→ EXCERPT TO READ
* * * * *

DEAR ABBY: I have been with my wife, “Sandy,” for 40 years. We married as soon as it became possible for us as a gay couple. While our relationship isn’t perfect, we are deeply committed and I always assumed we shared the same values.
Recently, one partner of a couple we know well was admitted to a care facility for advanced dementia. The other partner became involved with someone else almost immediately. I expressed to Sandy that I believe in “until death do you part,” and I was shocked to learn that Sandy not only supported the unfaithful partner, but said she believed one should get on with their life and she could actually see herself doing the same thing!
I haven’t been able to get past this, and I now find myself questioning my confidence in our relationship. I’m torn between trying to fix all the minor issues and make our relationship perfect in the hope of holding on to her, and pulling away to avoid this future betrayal. Neither path seems right. I know we should talk, but I’m afraid it will just make things worse. What should I do? — SHATTERED IN NEW YORK
DEAR SHATTERED: I think you already have an inkling of what my answer would be. What you should do is talk these uncomfortable subjects through. Because you are so threatened by what Sandy’s answers may be, do it in the office of a licensed therapist at your nearest LGBTQ Center. If you do, it may bring the two of you closer.

* * * * *

→ DATA FOR REVIEW
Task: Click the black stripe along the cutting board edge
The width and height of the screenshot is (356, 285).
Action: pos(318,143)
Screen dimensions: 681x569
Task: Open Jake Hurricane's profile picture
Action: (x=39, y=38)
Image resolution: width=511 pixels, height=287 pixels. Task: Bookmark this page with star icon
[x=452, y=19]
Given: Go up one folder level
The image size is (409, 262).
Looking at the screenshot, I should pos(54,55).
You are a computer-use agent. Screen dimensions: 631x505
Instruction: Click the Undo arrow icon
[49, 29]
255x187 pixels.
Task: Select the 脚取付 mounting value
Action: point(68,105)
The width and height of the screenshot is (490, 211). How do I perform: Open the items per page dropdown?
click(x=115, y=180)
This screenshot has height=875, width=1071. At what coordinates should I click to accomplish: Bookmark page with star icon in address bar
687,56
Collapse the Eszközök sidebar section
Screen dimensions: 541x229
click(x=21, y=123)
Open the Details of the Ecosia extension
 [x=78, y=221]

* * * * *

→ TASKS FOR THIS EXERCISE
**a)** Answer these questions about the advice column:
(i) How long has the letter writer been with Sandy?
(ii) Where was the partner with advanced dementia admitted?
(iii) Where does the reply suggest the couple have their talk?
**b)** Reproduce everything in the advice column from "I haven’t been" down to "of you closer.".

→ RESULTS OF THE TASKS
**a)**
(i) 40 years
(ii) A care facility
(iii) In the office of a licensed therapist at their nearest LGBTQ Center

**b)**
I haven’t been able to get past this, and I now find myself questioning my confidence in our relationship. I’m torn between trying to fix all the minor issues and make our relationship perfect in the hope of holding on to her, and pulling away to avoid this future betrayal. Neither path seems right. I know we should talk, but I’m afraid it will just make things worse. What should I do? — SHATTERED IN NEW YORK
DEAR SHATTERED: I think you already have an inkling of what my answer would be. What you should do is talk these uncomfortable subjects through. Because you are so threatened by what Sandy’s answers may be, do it in the office of a licensed therapist at your nearest LGBTQ Center. If you do, it may bring the two of you closer.